Lightning Network: The second layer protocol on a blockchain like Bitcoin that solves scalability issue enabling users to make fast and small cryptocurrency transactions.

Remember the times when we used to have pen friends? It took us days and months to write a letter, go to the post office to send it, and then wait for the answer. Now we have internet, instant messengers and email. Well, blockchain technology went through a pretty similar way of speed improvement within the last decade.

When Bitcoin was introduced by Satoshi Nakamoto as a decentralized peer-to-peer digital currency, it certainly was a huge technological breakthrough, but it had its flaws. The first blockchain networks were extremely slow. Bitcoin has only been capable of processing around 7 Transactions Per Second. For you to compare, Visa’s system handles around 24,000 TPS, and the BTCMEX matching engine delivers up to 100,000 TPS today.

Throughout several years the crypto community’s been searching for different solutions to improve the transactions’ speed, until 2015, when Joseph Poon and Thaddeus Dryja published a draft of the Lightning white paper. Their idea was to take the transactions off the blockchain… and it worked!

Lightning Network is a second layer technology, that supports the Bitcoin blockchain, but is not a part of it directly. The Lightning Network adds another layer to Bitcoin’s blockchain and enables users to create micropayment channels between any two parties on that extra layer.

Taking the transactions away from the main blockchain, the Lightning Network not only soles the scaling problem but also takes away the transaction fees. Will we finally be able to buy a cup of coffee for Bitcoin without paying any transaction fees? It seems that Lightning technology is the key!

Two peers need to set up a channel on the Lightning Network and create a Multi-Signature wallet with their private keys. Then they both deposit a certain amount of Bitcoin. From now on, they can perform unlimited transactions between one another. Technically peers are not sending the money, they redistributing the balance, and the payment data is updated in the network. The actual distribution of funds happens when the channel gets closed. The algorithm uses the most recently signed balance sheet to determine who gets what. The parties can shift funds without even informing the main blockchain.

Moreover, Lightning allows transactions between two different blockchains – a way to swap crypto tokens without using cryptocurrency exchanges! Imagine, Bitcoin to Etherium and back in seconds!

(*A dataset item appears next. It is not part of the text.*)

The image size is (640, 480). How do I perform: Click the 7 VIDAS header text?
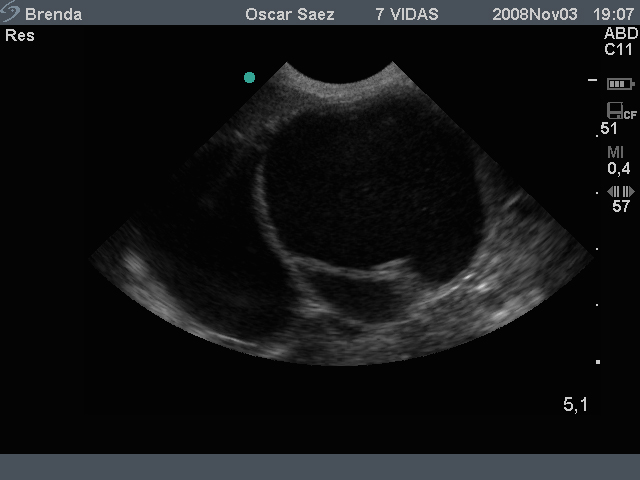coord(407,15)
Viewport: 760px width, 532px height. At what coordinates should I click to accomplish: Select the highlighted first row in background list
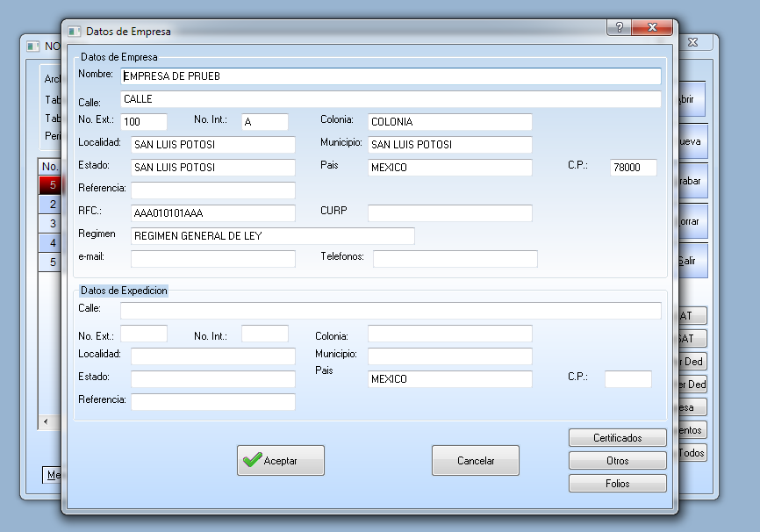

As for now, there’s no software for casual users to enjoy the Lightning benefits. Multiple tests were conducted by Blockstream, Lightning Labs and ACINQ, and proved the efficiency of the technology. Nevertheless, the developers of Lightning are still encouraging users to use the Bitcoin Testnet to try it out, and not send any real money yet.

The crypto community is anticipating the official launch of the Lightning Network, and for good reasons: instant micropayments, increased anonymity, almost non-existent fees!